▶ _SECÇÃO DO TEXTO_:
Mas há mais perguntas: “Como é o mobiliário no local de trabalho? Será que as mesas são tão baixas que eu não consigo entrar lá com a minha cadeira? Será que no bar só existem mesas altas e eu tenho de comer no meu colo? Não é preciso abolir as mesas altas, é preciso ter também mesas baixas. Será que na receção da vossa empresa existe um balcão rebaixado para que eu não tenha uma parede entre mim e a rececionista? A vossa empresa tem um plano de evacuação onde se considera as pessoas com deficiência? Para uma pessoa surda, existem sinais luminosos em casos de emergência? Há portas pesadas e de difícil abertura?”

O QUE PODEM FAZER AS EMPRESAS?

▶ _MATERIAL DE BASE_:
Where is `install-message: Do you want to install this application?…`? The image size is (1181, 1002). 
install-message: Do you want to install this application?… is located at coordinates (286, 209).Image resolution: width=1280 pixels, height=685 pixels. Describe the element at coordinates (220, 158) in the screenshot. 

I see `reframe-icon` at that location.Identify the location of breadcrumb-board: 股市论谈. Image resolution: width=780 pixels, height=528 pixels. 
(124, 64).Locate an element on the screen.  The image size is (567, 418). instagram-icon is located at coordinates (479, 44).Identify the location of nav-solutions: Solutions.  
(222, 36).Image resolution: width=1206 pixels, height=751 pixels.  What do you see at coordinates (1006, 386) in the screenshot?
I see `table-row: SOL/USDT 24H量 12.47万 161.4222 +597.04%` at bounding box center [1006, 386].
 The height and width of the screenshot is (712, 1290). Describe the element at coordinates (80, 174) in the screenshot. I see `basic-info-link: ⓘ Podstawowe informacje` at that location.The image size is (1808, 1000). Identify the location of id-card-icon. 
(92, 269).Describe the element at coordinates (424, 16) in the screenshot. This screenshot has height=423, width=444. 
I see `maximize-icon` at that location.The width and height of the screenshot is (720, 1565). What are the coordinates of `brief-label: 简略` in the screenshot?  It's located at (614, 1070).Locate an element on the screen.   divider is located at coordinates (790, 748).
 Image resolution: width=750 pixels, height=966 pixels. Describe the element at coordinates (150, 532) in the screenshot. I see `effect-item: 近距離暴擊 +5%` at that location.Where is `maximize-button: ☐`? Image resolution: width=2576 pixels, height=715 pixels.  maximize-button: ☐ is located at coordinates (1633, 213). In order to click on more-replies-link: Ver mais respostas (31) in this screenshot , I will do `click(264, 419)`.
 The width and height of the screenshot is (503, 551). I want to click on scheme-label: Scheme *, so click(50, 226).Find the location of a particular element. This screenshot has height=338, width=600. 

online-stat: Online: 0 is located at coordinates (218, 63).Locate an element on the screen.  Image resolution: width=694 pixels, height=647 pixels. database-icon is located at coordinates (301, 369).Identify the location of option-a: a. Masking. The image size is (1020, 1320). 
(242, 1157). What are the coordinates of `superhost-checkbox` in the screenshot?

▶ _ENUNCIADO DA TAREFA 1_: Segundo o texto sobre a acessibilidade no local de trabalho, o que é preciso fazer em relação às mesas altas do bar?
▶ _ENUNCIADO DA TAREFA 2_: Prolongue o texto sobre a acessibilidade no local de trabalho a partir do título "O QUE PODEM FAZER AS EMPRESAS?", com que ele termina.

▶ _RESPOSTA ESCRITA 1_: Não é preciso aboli-las; é preciso ter também mesas baixas.

▶ _RESPOSTA ESCRITA 2_:
É uma enorme check-list que as empresas que querem integrar pessoas com deficiência têm de fazer, sendo que existem algumas entidades, como o IEFP, que têm programas que ajudam as empresas neste percurso. Catarina Oliveira deixa ainda quatro sugestões de leitura/contacto para os diretores de recursos humanos:Convenção dos Direitos sobre Pessoas com Deficiência;

Estratégia Nacional para a Inclusão das Pessoas com Deficiência 2021-2025;

Guia Prático das Pessoas com Deficiência em Portugal;

Linha de Apoio ao Cidadão com Deficiência do INR.

Para acolher trabalhadores com deficiência é necessário que a sua empresa faça adaptações razoáveis, ou seja, adaptações em função dos meios financeiros. Catarina Oliveira cita um inquérito da Job Accommodation Network para mostrar que “75% dos empregadores que forneceram adaptações razoáveis para os seus funcionários constataram que os ajustes foram extremamente eficazes no desemprego dos colaboradores” e ainda que “56% das adaptações nem sequer tiveram custos de adaptação”.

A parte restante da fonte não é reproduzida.